Task prompt: Output the records exactly, every one of them.

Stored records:

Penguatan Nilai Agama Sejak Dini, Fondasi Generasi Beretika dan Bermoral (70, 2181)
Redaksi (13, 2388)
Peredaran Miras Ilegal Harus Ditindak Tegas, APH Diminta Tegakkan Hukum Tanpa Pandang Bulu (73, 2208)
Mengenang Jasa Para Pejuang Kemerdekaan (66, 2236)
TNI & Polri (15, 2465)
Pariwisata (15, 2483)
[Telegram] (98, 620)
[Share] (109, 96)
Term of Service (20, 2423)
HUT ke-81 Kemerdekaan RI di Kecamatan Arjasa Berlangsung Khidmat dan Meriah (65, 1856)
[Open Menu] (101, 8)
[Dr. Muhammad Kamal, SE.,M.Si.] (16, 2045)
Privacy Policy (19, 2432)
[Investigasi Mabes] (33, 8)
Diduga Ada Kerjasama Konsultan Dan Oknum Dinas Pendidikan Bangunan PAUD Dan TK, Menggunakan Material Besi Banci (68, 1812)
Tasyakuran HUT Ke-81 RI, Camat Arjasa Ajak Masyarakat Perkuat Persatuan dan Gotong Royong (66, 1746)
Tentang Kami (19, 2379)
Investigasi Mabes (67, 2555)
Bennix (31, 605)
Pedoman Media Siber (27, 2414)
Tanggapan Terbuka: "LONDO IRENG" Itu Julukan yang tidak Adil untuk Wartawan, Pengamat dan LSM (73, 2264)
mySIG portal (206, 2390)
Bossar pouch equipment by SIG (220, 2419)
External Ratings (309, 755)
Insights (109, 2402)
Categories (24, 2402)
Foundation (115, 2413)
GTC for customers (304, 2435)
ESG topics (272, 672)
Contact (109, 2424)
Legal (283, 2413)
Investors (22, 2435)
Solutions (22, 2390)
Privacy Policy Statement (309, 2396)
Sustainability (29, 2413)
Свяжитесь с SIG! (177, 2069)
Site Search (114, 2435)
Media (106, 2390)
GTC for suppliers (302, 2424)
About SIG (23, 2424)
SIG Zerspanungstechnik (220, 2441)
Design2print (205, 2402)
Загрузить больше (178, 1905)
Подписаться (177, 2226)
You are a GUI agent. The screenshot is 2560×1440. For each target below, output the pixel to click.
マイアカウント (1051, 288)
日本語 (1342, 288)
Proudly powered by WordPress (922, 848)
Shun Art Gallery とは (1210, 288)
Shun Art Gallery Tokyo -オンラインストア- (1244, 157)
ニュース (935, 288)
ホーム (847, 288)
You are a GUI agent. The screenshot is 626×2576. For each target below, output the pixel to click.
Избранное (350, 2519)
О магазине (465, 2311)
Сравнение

Your response:
Penguatan Nilai Agama Sejak Dini, Fondasi Generasi Beretika dan Bermoral (70, 2181)
Redaksi (13, 2388)
Peredaran Miras Ilegal Harus Ditindak Tegas, APH Diminta Tegakkan Hukum Tanpa Pandang Bulu (73, 2208)
Mengenang Jasa Para Pejuang Kemerdekaan (66, 2236)
TNI & Polri (15, 2465)
Pariwisata (15, 2483)
[Telegram] (98, 620)
[Share] (109, 96)
Term of Service (20, 2423)
HUT ke-81 Kemerdekaan RI di Kecamatan Arjasa Berlangsung Khidmat dan Meriah (65, 1856)
[Open Menu] (101, 8)
[Dr. Muhammad Kamal, SE.,M.Si.] (16, 2045)
Privacy Policy (19, 2432)
[Investigasi Mabes] (33, 8)
Diduga Ada Kerjasama Konsultan Dan Oknum Dinas Pendidikan Bangunan PAUD Dan TK, Menggunakan Material Besi Banci (68, 1812)
Tasyakuran HUT Ke-81 RI, Camat Arjasa Ajak Masyarakat Perkuat Persatuan dan Gotong Royong (66, 1746)
Tentang Kami (19, 2379)
Investigasi Mabes (67, 2555)
Bennix (31, 605)
Pedoman Media Siber (27, 2414)
Tanggapan Terbuka: "LONDO IRENG" Itu Julukan yang tidak Adil untuk Wartawan, Pengamat dan LSM (73, 2264)
mySIG portal (206, 2390)
Bossar pouch equipment by SIG (220, 2419)
External Ratings (309, 755)
Insights (109, 2402)
Categories (24, 2402)
Foundation (115, 2413)
GTC for customers (304, 2435)
ESG topics (272, 672)
Contact (109, 2424)
Legal (283, 2413)
Investors (22, 2435)
Solutions (22, 2390)
Privacy Policy Statement (309, 2396)
Sustainability (29, 2413)
Свяжитесь с SIG! (177, 2069)
Site Search (114, 2435)
Media (106, 2390)
GTC for suppliers (302, 2424)
About SIG (23, 2424)
SIG Zerspanungstechnik (220, 2441)
Design2print (205, 2402)
Загрузить больше (178, 1905)
Подписаться (177, 2226)
You are a GUI agent. The screenshot is 2560×1440. For each target below, output the pixel to click.
マイアカウント (1051, 288)
日本語 (1342, 288)
Proudly powered by WordPress (922, 848)
Shun Art Gallery とは (1210, 288)
Shun Art Gallery Tokyo -オンラインストア- (1244, 157)
ニュース (935, 288)
ホーム (847, 288)
You are a GUI agent. The screenshot is 626×2576. For each target below, output the pixel to click.
Избранное (350, 2519)
О магазине (465, 2311)
Сравнение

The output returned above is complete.